Críticas de Aras são por desconhecimento, diz Deltan Dallagnol

O coordenador da Lava-Jato em Curitiba diz que, se o procurador-geral buscasse informações sobre a força-tarefa, as desconfianças dele acabariam. Alvo de ações no CNMP, ele afirma que seu eventual afastamento da operação enfraqueceria a independência do MP

Sarah Teófilo
postado em 14/08/2020 06:00
 (crédito: Evaristo Sa/AFP - 28/9/19)
(crédito: Evaristo Sa/AFP - 28/9/19)

O Ministério Público Federal (MPF) vive uma grave crise institucional, que vem se agravando nos últimos meses. As discordâncias entre subprocuradores e a postura do procurador-geral da República (PGR), Augusto Aras, crítico da forma de atuação da Lava-Jato, culminaram em intensa discussão numa sessão do Conselho Superior do MPF (CSMPF), no fim do mês passado.

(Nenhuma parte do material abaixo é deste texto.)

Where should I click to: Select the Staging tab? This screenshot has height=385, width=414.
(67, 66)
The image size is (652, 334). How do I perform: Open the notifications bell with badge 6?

Um dos personagens centrais do imbróglio é o coordenador da força-tarefa em Curitiba, Deltan Dallagnol. Em entrevista ao Correio, ele avalia que as críticas de Aras à Lava-Jato se dão por “desconhecimento”. “Parecem ser equívocos decorrentes do desconhecimento sobre como funciona a operação. O tamanho e a complexidade de um caso desses tornam, muitas vezes, difícil seu entendimento”, diz.

A situação entre os dois agravou-se depois que Aras passou a buscar acesso completo aos dados da Lava-Jato. O PGR enviou uma comitiva ao Paraná, mas o coordenador não repassou as informações, alegando que foi solicitado acesso amplo aos dados sem indicar quais investigações ou processos da PGR justificariam o compartilhamento. Aras recorreu ao Supremo Tribunal Federal (STF) e, no mês passado, o presidente da Corte, Dias Toffoli, determinou o repasse dos dados. Ao fim do recesso do Judiciário, porém, o ministro Edson Fachin — relator da força-tarefa no tribunal — derrubou a decisão de Toffoli e ainda impediu que a PGR use as informações já enviadas pela operação.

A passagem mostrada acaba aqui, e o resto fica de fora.